TASK INSTRUCTIONS
Are you able to retype all the records below exactly?
═════ RECORD SET ═════
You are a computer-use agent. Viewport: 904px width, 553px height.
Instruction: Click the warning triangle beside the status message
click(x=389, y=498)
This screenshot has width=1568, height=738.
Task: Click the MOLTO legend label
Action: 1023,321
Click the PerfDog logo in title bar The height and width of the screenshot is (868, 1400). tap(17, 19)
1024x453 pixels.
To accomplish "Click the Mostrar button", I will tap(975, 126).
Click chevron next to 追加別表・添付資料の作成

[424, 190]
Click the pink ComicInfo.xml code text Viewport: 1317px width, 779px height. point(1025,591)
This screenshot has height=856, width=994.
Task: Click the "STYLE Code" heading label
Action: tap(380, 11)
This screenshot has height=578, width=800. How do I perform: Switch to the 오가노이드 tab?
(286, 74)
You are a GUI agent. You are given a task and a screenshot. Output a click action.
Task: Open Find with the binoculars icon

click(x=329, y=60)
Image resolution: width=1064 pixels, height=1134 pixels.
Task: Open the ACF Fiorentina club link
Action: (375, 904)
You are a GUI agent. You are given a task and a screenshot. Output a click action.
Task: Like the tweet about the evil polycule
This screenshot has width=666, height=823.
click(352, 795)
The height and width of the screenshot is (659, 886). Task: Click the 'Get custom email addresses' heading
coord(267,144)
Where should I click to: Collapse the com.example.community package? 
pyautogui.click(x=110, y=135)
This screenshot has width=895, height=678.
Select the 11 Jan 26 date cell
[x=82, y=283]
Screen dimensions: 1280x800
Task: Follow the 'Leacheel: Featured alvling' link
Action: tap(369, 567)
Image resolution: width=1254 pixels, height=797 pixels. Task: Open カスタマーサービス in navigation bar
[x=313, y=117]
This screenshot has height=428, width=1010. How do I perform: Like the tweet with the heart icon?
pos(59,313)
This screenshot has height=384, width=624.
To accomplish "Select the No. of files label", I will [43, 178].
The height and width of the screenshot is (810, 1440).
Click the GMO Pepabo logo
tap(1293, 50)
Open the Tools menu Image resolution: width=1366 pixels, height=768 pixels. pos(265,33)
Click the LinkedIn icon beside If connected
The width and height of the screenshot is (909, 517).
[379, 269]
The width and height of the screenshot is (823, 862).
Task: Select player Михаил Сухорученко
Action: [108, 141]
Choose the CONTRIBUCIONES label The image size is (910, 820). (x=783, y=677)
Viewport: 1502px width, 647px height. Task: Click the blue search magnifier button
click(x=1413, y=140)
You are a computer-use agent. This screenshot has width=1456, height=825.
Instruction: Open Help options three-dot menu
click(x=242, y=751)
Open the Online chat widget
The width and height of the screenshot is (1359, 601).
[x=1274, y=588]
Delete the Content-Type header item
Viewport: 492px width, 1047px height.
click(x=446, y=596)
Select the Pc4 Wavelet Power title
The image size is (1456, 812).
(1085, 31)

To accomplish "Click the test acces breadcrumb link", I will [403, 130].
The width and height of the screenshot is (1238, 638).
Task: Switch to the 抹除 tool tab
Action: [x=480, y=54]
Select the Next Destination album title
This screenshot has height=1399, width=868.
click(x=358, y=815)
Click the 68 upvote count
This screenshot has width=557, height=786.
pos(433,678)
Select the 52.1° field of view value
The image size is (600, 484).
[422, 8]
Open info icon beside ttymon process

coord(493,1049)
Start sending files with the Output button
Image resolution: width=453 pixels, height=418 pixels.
═════
COMPLETED TASK
You are a computer-use agent. Viewport: 904px width, 553px height.
Instruction: Click the warning triangle beside the status message
click(x=389, y=498)
This screenshot has width=1568, height=738.
Task: Click the MOLTO legend label
Action: 1023,321
Click the PerfDog logo in title bar The height and width of the screenshot is (868, 1400). tap(17, 19)
1024x453 pixels.
To accomplish "Click the Mostrar button", I will tap(975, 126).
Click chevron next to 追加別表・添付資料の作成

[424, 190]
Click the pink ComicInfo.xml code text Viewport: 1317px width, 779px height. point(1025,591)
This screenshot has height=856, width=994.
Task: Click the "STYLE Code" heading label
Action: tap(380, 11)
This screenshot has height=578, width=800. How do I perform: Switch to the 오가노이드 tab?
(286, 74)
You are a GUI agent. You are given a task and a screenshot. Output a click action.
Task: Open Find with the binoculars icon

click(x=329, y=60)
Image resolution: width=1064 pixels, height=1134 pixels.
Task: Open the ACF Fiorentina club link
Action: (375, 904)
You are a GUI agent. You are given a task and a screenshot. Output a click action.
Task: Like the tweet about the evil polycule
This screenshot has width=666, height=823.
click(352, 795)
The height and width of the screenshot is (659, 886). Task: Click the 'Get custom email addresses' heading
coord(267,144)
Where should I click to: Collapse the com.example.community package? 
pyautogui.click(x=110, y=135)
This screenshot has width=895, height=678.
Select the 11 Jan 26 date cell
[x=82, y=283]
Screen dimensions: 1280x800
Task: Follow the 'Leacheel: Featured alvling' link
Action: tap(369, 567)
Image resolution: width=1254 pixels, height=797 pixels. Task: Open カスタマーサービス in navigation bar
[x=313, y=117]
This screenshot has height=428, width=1010. How do I perform: Like the tweet with the heart icon?
pos(59,313)
This screenshot has height=384, width=624.
To accomplish "Select the No. of files label", I will [43, 178].
The height and width of the screenshot is (810, 1440).
Click the GMO Pepabo logo
tap(1293, 50)
Open the Tools menu Image resolution: width=1366 pixels, height=768 pixels. pos(265,33)
Click the LinkedIn icon beside If connected
The width and height of the screenshot is (909, 517).
[379, 269]
The width and height of the screenshot is (823, 862).
Task: Select player Михаил Сухорученко
Action: [108, 141]
Choose the CONTRIBUCIONES label The image size is (910, 820). (x=783, y=677)
Viewport: 1502px width, 647px height. Task: Click the blue search magnifier button
click(x=1413, y=140)
You are a computer-use agent. This screenshot has width=1456, height=825.
Instruction: Open Help options three-dot menu
click(x=242, y=751)
Open the Online chat widget
The width and height of the screenshot is (1359, 601).
[x=1274, y=588]
Delete the Content-Type header item
Viewport: 492px width, 1047px height.
click(x=446, y=596)
Select the Pc4 Wavelet Power title
The image size is (1456, 812).
(1085, 31)

To accomplish "Click the test acces breadcrumb link", I will [403, 130].
The width and height of the screenshot is (1238, 638).
Task: Switch to the 抹除 tool tab
Action: [x=480, y=54]
Select the Next Destination album title
This screenshot has height=1399, width=868.
click(x=358, y=815)
Click the 68 upvote count
This screenshot has width=557, height=786.
pos(433,678)
Select the 52.1° field of view value
The image size is (600, 484).
[422, 8]
Open info icon beside ttymon process

coord(493,1049)
Start sending files with the Output button
Image resolution: width=453 pixels, height=418 pixels.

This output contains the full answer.